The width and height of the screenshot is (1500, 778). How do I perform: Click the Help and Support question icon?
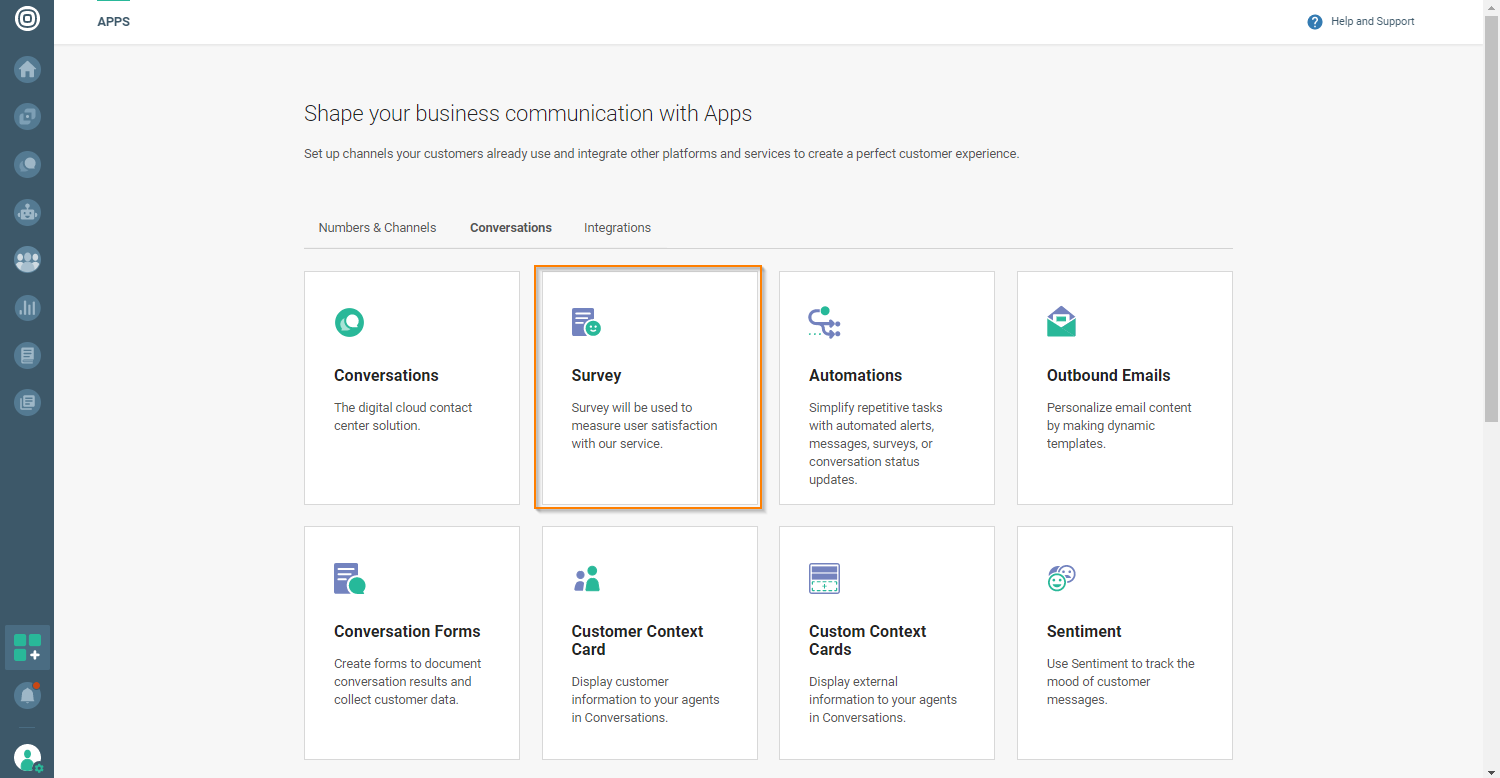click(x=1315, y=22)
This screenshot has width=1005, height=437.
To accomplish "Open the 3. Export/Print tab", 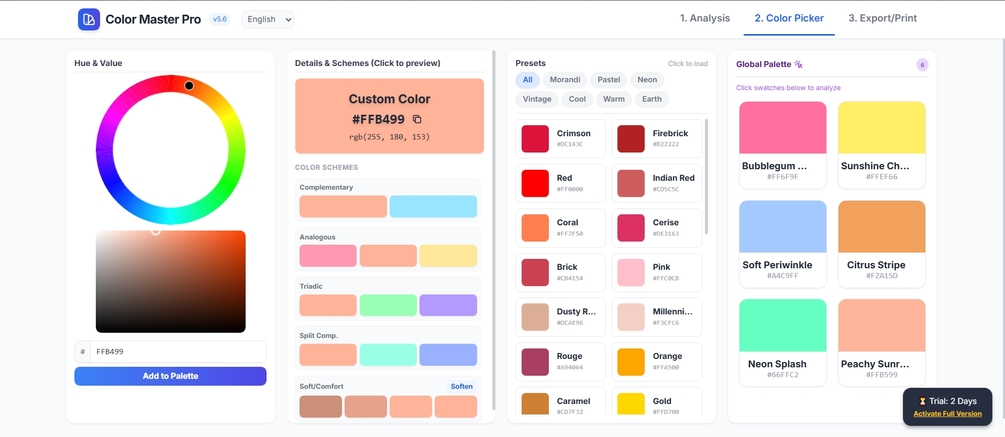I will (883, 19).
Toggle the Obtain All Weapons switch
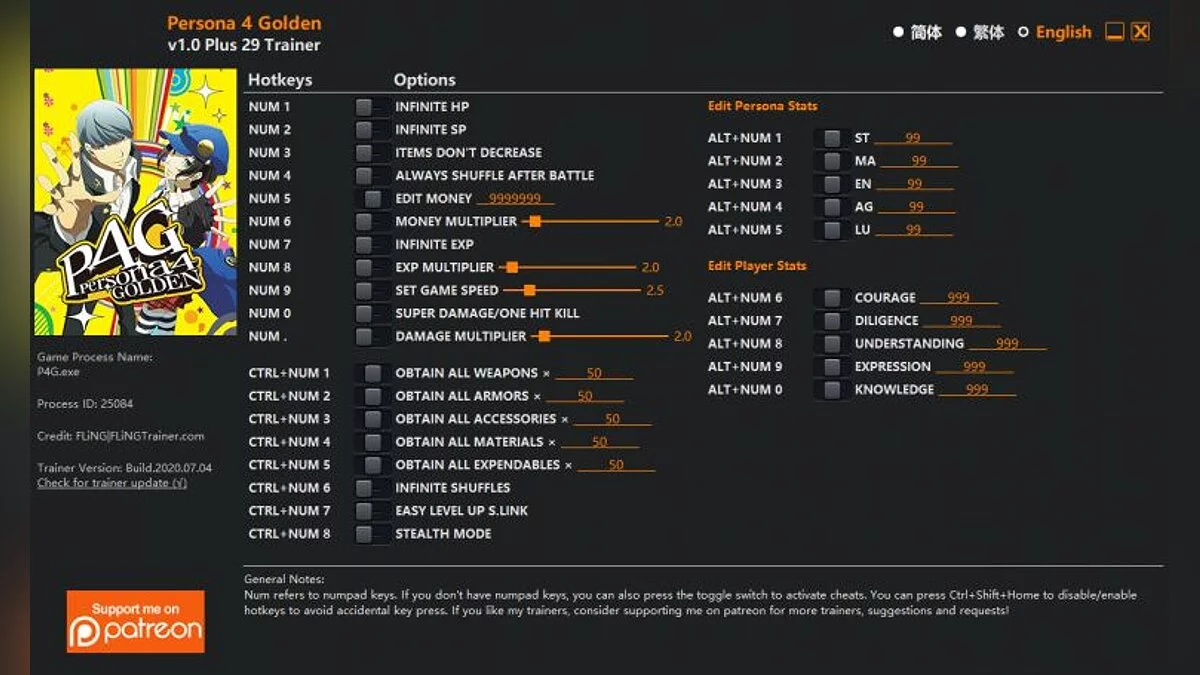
* * *
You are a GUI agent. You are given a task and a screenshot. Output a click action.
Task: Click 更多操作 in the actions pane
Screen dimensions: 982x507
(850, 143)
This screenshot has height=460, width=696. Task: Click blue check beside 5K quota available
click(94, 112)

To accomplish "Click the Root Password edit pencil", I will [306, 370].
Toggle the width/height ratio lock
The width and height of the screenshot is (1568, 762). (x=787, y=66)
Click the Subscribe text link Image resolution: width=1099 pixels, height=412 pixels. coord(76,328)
* * *
* **EXERCISE DIRECTIONS**:
Among the entries above, copy exactly only the lines starting with the one containing "This screenshot has height=460, width=696." and going through the one containing "Click the Subscribe", both ends included.

* **SOLUTION**:
This screenshot has height=460, width=696. Task: Click blue check beside 5K quota available
click(94, 112)

To accomplish "Click the Root Password edit pencil", I will [306, 370].
Toggle the width/height ratio lock
The width and height of the screenshot is (1568, 762). (x=787, y=66)
Click the Subscribe text link Image resolution: width=1099 pixels, height=412 pixels. coord(76,328)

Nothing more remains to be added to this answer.